- PROVIDED MATERIAL
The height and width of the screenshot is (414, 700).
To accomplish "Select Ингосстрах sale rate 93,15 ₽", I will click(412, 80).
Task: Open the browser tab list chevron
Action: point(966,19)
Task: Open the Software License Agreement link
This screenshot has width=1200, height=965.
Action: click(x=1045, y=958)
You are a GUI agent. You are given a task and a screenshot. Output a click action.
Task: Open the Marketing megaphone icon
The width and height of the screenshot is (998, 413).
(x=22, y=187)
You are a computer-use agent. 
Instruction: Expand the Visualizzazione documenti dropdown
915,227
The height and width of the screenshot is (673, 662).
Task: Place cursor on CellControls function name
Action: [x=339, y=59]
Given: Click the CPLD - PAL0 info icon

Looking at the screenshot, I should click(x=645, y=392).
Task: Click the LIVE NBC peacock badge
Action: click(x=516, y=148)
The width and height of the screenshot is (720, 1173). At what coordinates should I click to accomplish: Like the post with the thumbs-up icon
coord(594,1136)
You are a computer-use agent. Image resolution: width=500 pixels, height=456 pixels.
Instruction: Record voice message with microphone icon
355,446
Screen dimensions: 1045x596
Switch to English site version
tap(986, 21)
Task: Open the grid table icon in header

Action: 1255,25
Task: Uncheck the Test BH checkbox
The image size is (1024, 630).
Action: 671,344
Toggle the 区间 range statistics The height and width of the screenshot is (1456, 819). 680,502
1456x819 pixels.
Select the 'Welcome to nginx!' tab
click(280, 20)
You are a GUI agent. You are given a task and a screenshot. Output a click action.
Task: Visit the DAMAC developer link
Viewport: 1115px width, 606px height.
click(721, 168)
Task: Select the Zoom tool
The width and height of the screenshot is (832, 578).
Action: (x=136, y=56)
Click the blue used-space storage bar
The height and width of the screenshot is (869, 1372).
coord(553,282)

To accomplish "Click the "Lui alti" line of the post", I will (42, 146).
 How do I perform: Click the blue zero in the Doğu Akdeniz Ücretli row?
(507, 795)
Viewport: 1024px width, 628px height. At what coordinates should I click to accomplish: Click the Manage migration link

- REQUIRED WORK
The reply should consist solely of the lines above from the one that has "Task: Open the grid table icon in header" through the one that has "Task: Select the Zoom tool", reproduced exactly.

- RESPONSE
Task: Open the grid table icon in header

Action: 1255,25
Task: Uncheck the Test BH checkbox
The image size is (1024, 630).
Action: 671,344
Toggle the 区间 range statistics The height and width of the screenshot is (1456, 819). 680,502
1456x819 pixels.
Select the 'Welcome to nginx!' tab
click(280, 20)
You are a GUI agent. You are given a task and a screenshot. Output a click action.
Task: Visit the DAMAC developer link
Viewport: 1115px width, 606px height.
click(721, 168)
Task: Select the Zoom tool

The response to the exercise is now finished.